Oddly, there are almost no people working on the computer science of spatial representations and indexing. That was how I became involved in the first place; I needed solutions to specific problems for which no active research was being done in academia (and I was talking to people like Samet at the time). And to this day, academics still aren't doing any interesting work on spatial structures.

The algorithms are not classified, just not published. There are a couple patents out there on spatial sieves -- I am the inventor on the first practical one -- but more sophisticated and advanced variants exist that will probably never be patented. Widmayer (respected CS academic) was the first to propose this approach to the problem of generalized interval indexing but a useful algorithm was not discovered until my work in 2007.

The point indexing algorithm family I mentioned has never been patented or published anywhere but was based on the development of a novel theoretical CS construct that allows the expression of polymorphic space-filling curves. These are essentially adaptive to the information theoretic properties of the high-dimensionality data set but still embarrassingly parallel and distributable.
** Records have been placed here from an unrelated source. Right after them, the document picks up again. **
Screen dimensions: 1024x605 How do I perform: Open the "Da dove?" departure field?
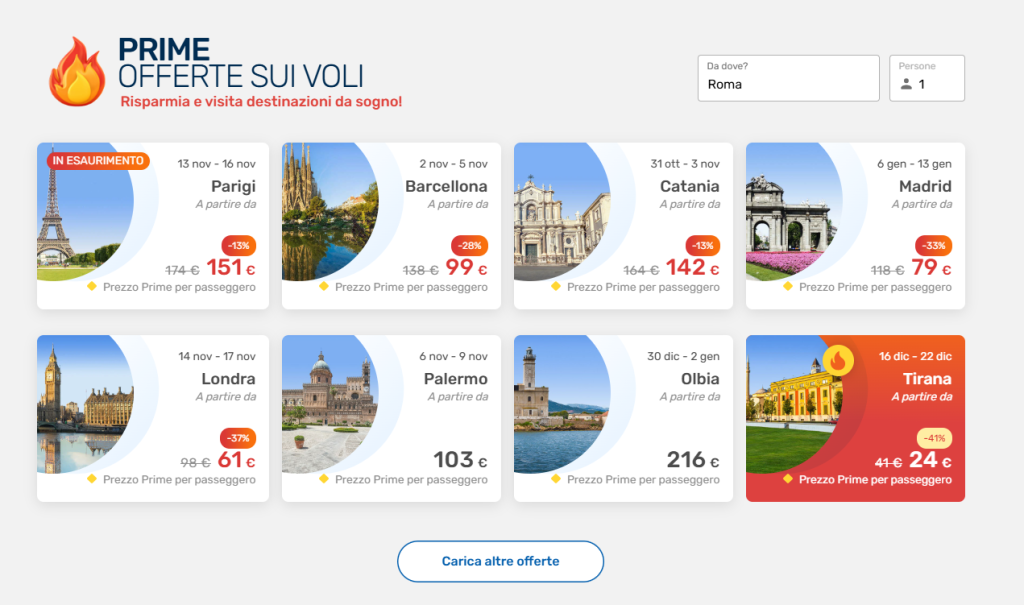(x=788, y=78)
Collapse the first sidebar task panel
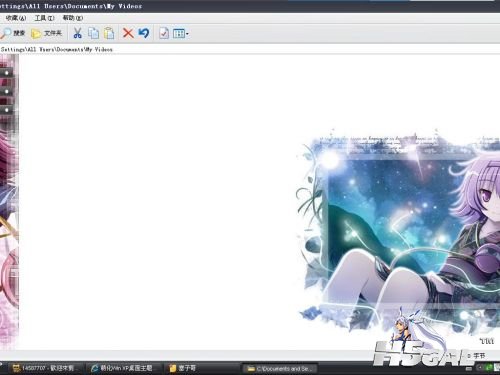Image resolution: width=500 pixels, height=375 pixels. coord(6,72)
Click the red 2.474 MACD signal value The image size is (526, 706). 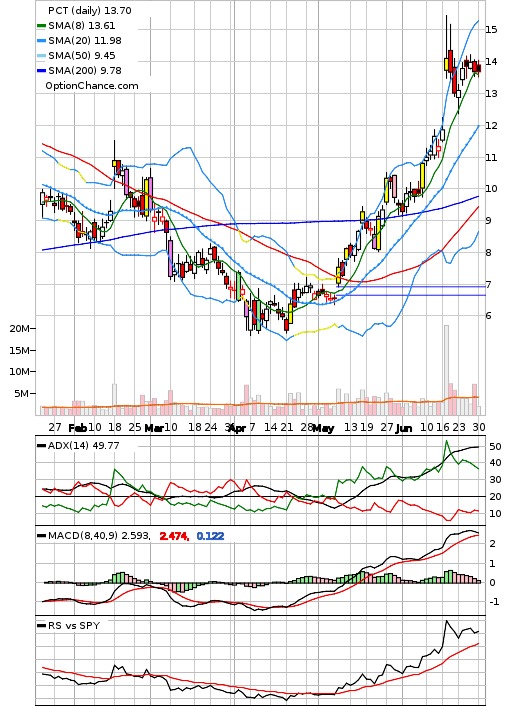(x=174, y=536)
I don't think these are being used in production anywhere (yet) but they've been around for several years. Very cool but the number of people that grok them can be counted on one hand.

All modern research on computing with spatial representations is being done at one of a few companies, which is why nothing is published. People like me, and I haven't done the pure research in years, don't have time to generate hundreds of pages of fairly deep content. Consequently, learning advanced spatial indexing is fairly prohibitive; you have to figure it out yourself, which is far from easy, or be at one of the handful of places where they are using it.

3 comments

I found some related papers for others who are interested:

http://citeseerx.ist.psu.edu/viewdoc/download?doi=10.1.1.56....

http://bmi.osu.edu/resources/techreports/ahmedBokhariV21.pdf

Also a book:

Space-Filling Curves: An Introduction with Applications in Scientific Computing

by

Michael Bader

Thanks for the insight. I've seen similar patterns in areas such as recommendation systems. There are active research communities but really all of the detail work and pushing the envelope happens in private companies.

The financial incentives drive the pace. In the future I'm sure it will become more commoditized but right now the practical nature of integrating with large shopping, coupon, and marketing systems and scaling for millions of users place the progress mostly in the domain of industry not academy.

Fascinating, thank you for taking the time to reply!